In the meantime, silver went from a high of $80 an ounce to a low of $2.40 an ounce above that price. It was trading in its narrowest Dollar range since Christmas Day, but it still went up and down by more than twice as much as it did every day over the past year.
The US Dollar price of gold has been 54.8% more volatile over the last month than it has been over the last 21 trading days, compared to its long-term average of 16.3%. This is the most volatile time for the “safe haven” since the panic phase of the global financial crisis during the fall of Lehman Brothers in 2008.
Last month, London silver bullion prices were volatile by 44.6%, which was already close to twice their long-term average. Today, they are volatile by more than 126%, which is what former Tokyo trader Bruce Ikemizu of the Japan Bullion Market Association calls “a terrifying level.”
Long-term, silver’s price has been going up and down for 21 trading days in a row, setting new all-time highs. This is the most volatile one-month price change for the valuable metal in almost 39 years, when it rose by 31.6% in just two days and then dropped back down again the next day.
“Investors have found silver again,” a rare metals advisor told the LA Times on April 27, 1987.”Historically, silver is still cheap,” a bank trader told the paper, adding that there are hints that supply is getting tight and demand is high.
But on April 28, 1987, the head of precious metals trading at Goldman Sachs’ J.Aron unit told the New York Times, “It was chaotic…a very emotional day.” This was after silver prices dropped and the Dollar rose on the foreign exchange market after the Reagan White House said they wanted the US dollar to gain value.A representative from the Swiss bank UBS in New York said, “Everyone was so bullish that they all loaded up.”As soon as the selling began, there were no takers. It was complete chaos.”

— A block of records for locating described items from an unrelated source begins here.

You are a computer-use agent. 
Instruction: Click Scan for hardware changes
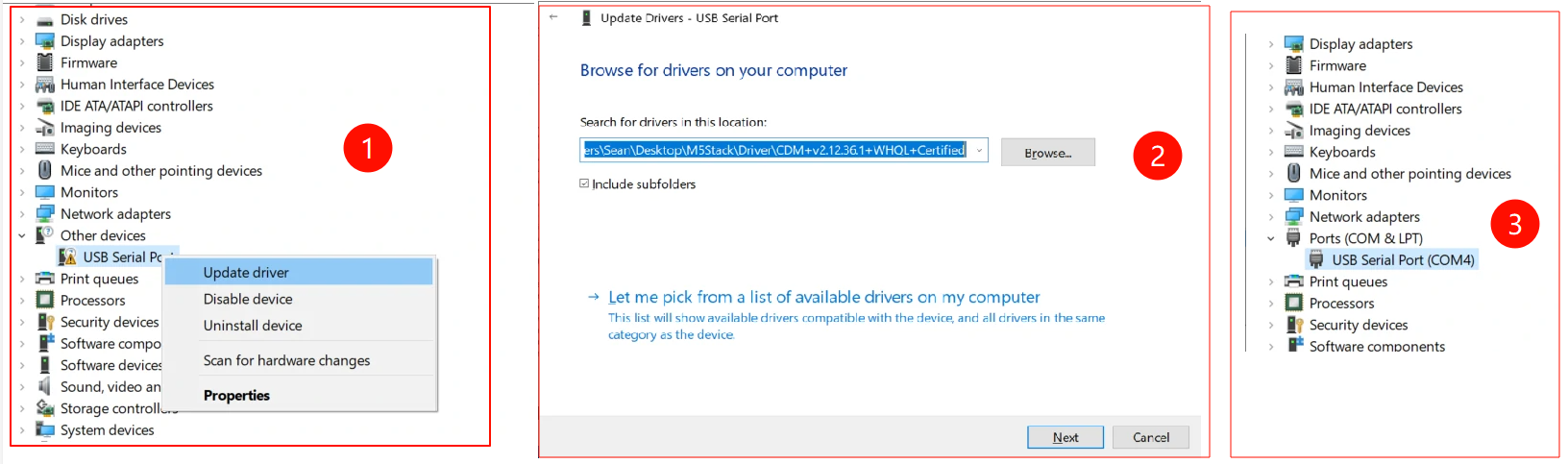[x=286, y=360]
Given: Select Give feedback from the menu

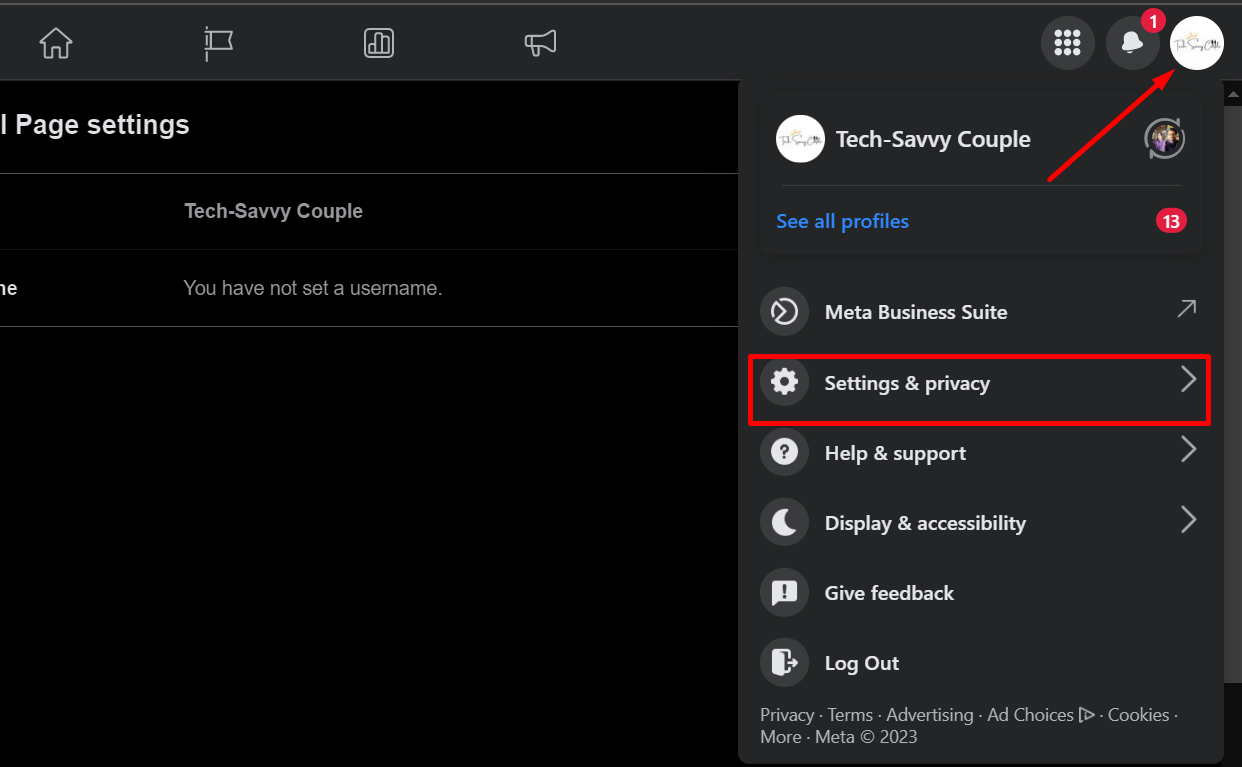Looking at the screenshot, I should pos(888,592).
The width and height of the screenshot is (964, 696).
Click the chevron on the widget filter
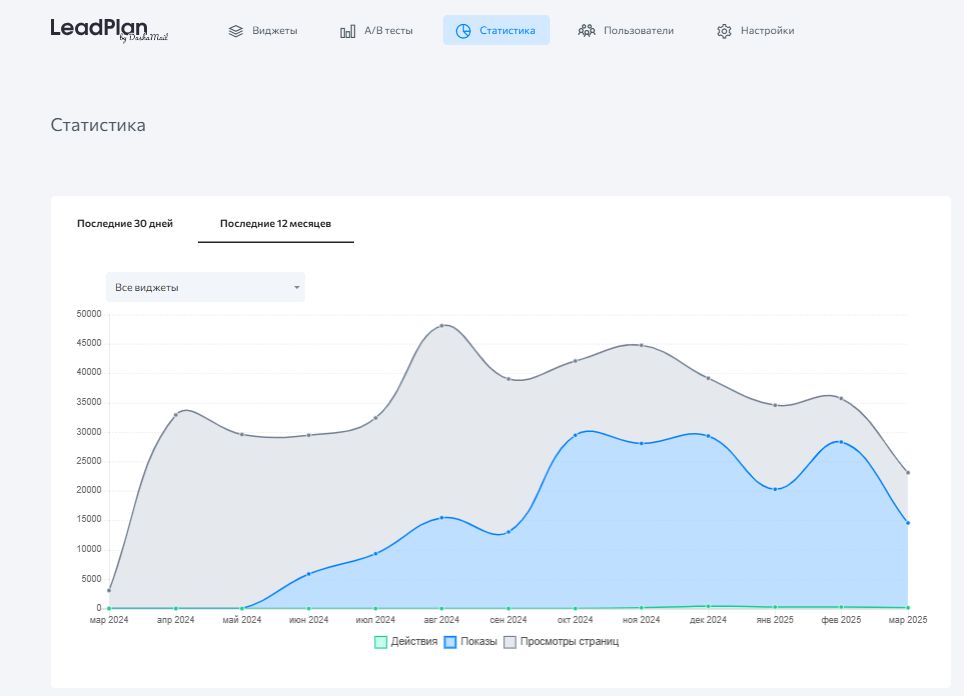pyautogui.click(x=296, y=287)
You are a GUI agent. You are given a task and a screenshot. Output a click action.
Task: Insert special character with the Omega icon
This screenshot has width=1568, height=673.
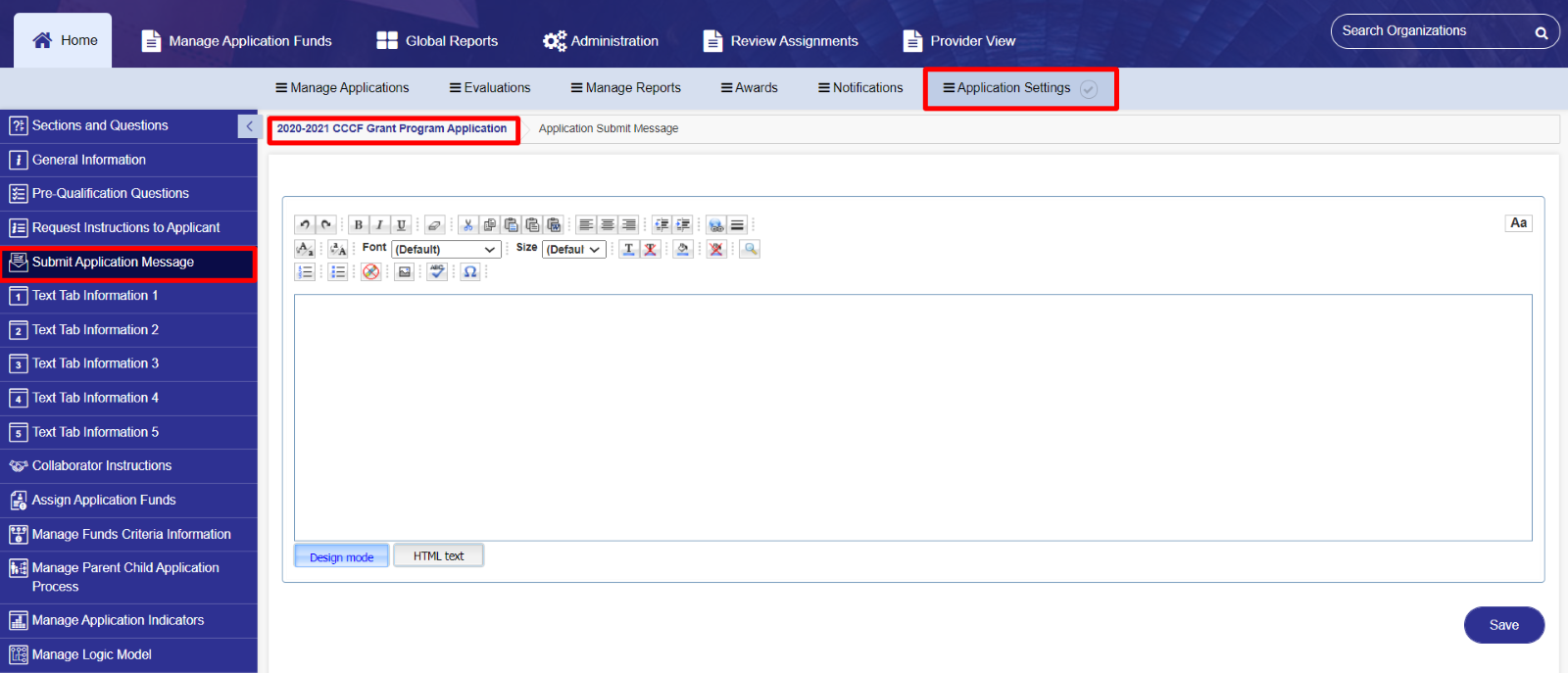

In February 2026, “this exceptionally high volatility [in precious metals] is likely to have affected investor confidence,” says a report from the Commerzbank financial services group in Germany.Some people are buying on dips now that the markets have calmed down, says Aakash Doshi, global head of gold strategy at State Street, one of the biggest asset managers in the US.I believe that last week’s crash was more of a technical fix in the end. The markets were stretched and overextended, but not always overowned. I believe that is a major difference.A note from the Swiss bank UBS says that the direct cause of the changes was Kevin Warsh’s nomination in late January to lead the Federal Reserve. This “eased fears that the appointment of a more dovish candidate could accelerate the recent weakening of the US Dollar.”US President Trump told Fox News overnight that he “made a mistake” by choosing Jerome Powell over Warsh in 2018. He said, “He’s going to be great, he’s a really good person.”If he does the job he can, we can grow by 15% or even more.
The US job report is due on Wednesday and the inflation report is due on Friday. Today’s US retail sales numbers, which showed a 0% change from November to December, were not what analysts were expecting.
“The recent bout of volatility has called into question the value of gold as a hedge against geopolitical and market swings,” says UBS of the precious metals market today.We think these worries are overblown and that gold will start to rise again.